Waleran III of Meulan
Waleran III (fl. 1180–1193) was the eldest son and heir of Count Robert II of Meulan and co-ruler of the county of Meulan during his father's lifetime.[1]
Waleran was associated with his father in the sale of a mill to the Priory of the Holy Trinity in 1180.[2] In 1182 or 1183, his father associated him in the rule of Meulan and the lordship of Beaumont-le-Roger and handed over the castle of Meulan to him. He used the title "count and lord of the castle of Meulan".[3] He also named him as his heir in those lands while reserving other lands for his other children.[4]
Waleran's marriage to Margaret, daughter of Ralph II of Fougères, was negotiated at Mortain in 1189. The negotiations brought together many of the leading men of the Duchy of Normandy to stand as pledges or sureties for the nuptial contract.[5] In a subsequent act, Robert, in preparation to go on crusade, bestowed all his lands on Waleran as his universal heir, reserving only his right to bequeath lands to his other children.[3][6] Waleran and Margaret had a son named Ralph, who became the lord of Courseulles-sur-Mer and was still living in 1266.[7]
With his father, Waleran joined Richard I of England on the Third Crusade (1190–1191).[8] According to some sources, he died in battle against the Seljuk Turks.[9] In the romance Foulques de Candie, he is depicted dying in single combat against a Saracen leader.[8] In 1193–1194, however, he is recorded at Mortain as a witness to an act of Count John Lackland.[9] He predeceased his father.[10] He probably died around 1197.[4]
Margaret of Fougères outlived her husband, dying in 1209.[7] She may be the old contesse de Meullent mentioned in the song Ja de chanter en ma vie by the trouvère Renaut de Sabloeil.[11]
References
- ^ Daniel Power, The Norman Frontier in the Twelfth and Early Thirteenth Centuries (Cambridge University Press, 2004), p. 509 (Meulan family tree).

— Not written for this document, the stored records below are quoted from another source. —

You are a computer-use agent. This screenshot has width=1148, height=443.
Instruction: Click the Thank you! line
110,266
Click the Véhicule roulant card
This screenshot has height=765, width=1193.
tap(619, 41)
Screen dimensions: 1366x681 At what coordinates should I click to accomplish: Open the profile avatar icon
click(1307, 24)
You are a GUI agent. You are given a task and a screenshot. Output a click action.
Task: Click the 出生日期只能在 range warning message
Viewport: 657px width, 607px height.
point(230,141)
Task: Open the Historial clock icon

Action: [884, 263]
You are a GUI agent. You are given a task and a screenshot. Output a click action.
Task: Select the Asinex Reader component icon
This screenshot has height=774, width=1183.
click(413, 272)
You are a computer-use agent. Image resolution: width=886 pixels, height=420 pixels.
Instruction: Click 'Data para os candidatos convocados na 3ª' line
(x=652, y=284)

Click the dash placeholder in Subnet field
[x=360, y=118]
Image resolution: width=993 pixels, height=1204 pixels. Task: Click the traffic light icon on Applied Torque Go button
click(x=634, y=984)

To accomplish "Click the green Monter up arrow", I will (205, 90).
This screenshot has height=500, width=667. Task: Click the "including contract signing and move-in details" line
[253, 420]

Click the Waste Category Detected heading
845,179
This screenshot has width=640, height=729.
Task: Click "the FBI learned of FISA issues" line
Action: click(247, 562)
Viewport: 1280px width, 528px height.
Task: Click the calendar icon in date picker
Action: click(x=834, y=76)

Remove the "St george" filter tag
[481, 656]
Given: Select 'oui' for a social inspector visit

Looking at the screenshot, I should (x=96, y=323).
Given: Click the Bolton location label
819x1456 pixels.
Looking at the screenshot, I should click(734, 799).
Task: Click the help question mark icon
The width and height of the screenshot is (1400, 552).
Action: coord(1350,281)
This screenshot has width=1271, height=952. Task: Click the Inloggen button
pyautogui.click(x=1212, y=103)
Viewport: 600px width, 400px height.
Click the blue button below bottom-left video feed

- ^ Étienne Deville, ed., Cartulaire de l'église de la Sainte-Trinité de Beaumont-le-Roger, publiée d'après le manuscrit original de la Bibliothèque Mazarine, avec introduction, notes, notices, appendices, tables (H. Champion, 1912), p. 203, doc. CCXLVI.
- ^ a b Holger Petersen Dyggve, "Personnages historiques figurant dans la poésie lyrique française des XIIe et XIIIe siècles", Neuphilologische Mitteilungen 45.2 (1944), p. 88: "comes et castri Mellentis dominus".
- ^ a b David Crouch, "Testament and Inheritance: The Lessons of the Brief Widowhood of Isabel, Countess of Pembroke", in Travis R. Baker, ed., Law and Society in Later Medieval England and Ireland: Essays in Honour of Paul Brand (Routledge, 2017), p. 42.
- ^ Daniel Power, The Norman Frontier in the Twelfth and Early Thirteenth Centuries (Cambridge University Press, 2004), pp. 240, 251–252.
- ^ Étienne Deville, ed., Cartulaire de l'église de la Sainte-Trinité de Beaumont-le-Roger, publiée d'après le manuscrit original de la Bibliothèque Mazarine, avec introduction, notes, notices, appendices, tables (H. Champion, 1912), p. 214, doc. CCLXI.
- ^ a b Daniel Power, The Norman Frontier in the Twelfth and Early Thirteenth Centuries (Cambridge University Press, 2004), p. 499 (Fougères family tree).
- ^ a b Holger Petersen Dyggve, "Personnages historiques figurant dans la poésie lyrique française des XIIe et XIIIe siècles", Neuphilologische Mitteilungen 45.2 (1944), p. 89.
- ^ a b Daniel Power, The Norman Frontier in the Twelfth and Early Thirteenth Centuries (Cambridge University Press, 2004), p. 405.
- ^ F. M. Powicke, The Loss of Normandy, 1189–1204: Studies in the History of the Angevin Empire (Manchester University Press, 1913), p. 503, says he was killed on a pilgrimage.
- ^ Holger Petersen Dyggve, "Personnages historiques figurant dans la poésie lyrique française des XIIe et XIIIe siècles", Neuphilologische Mitteilungen 45.2 (1944), p. 91, dates this song to the 1230s.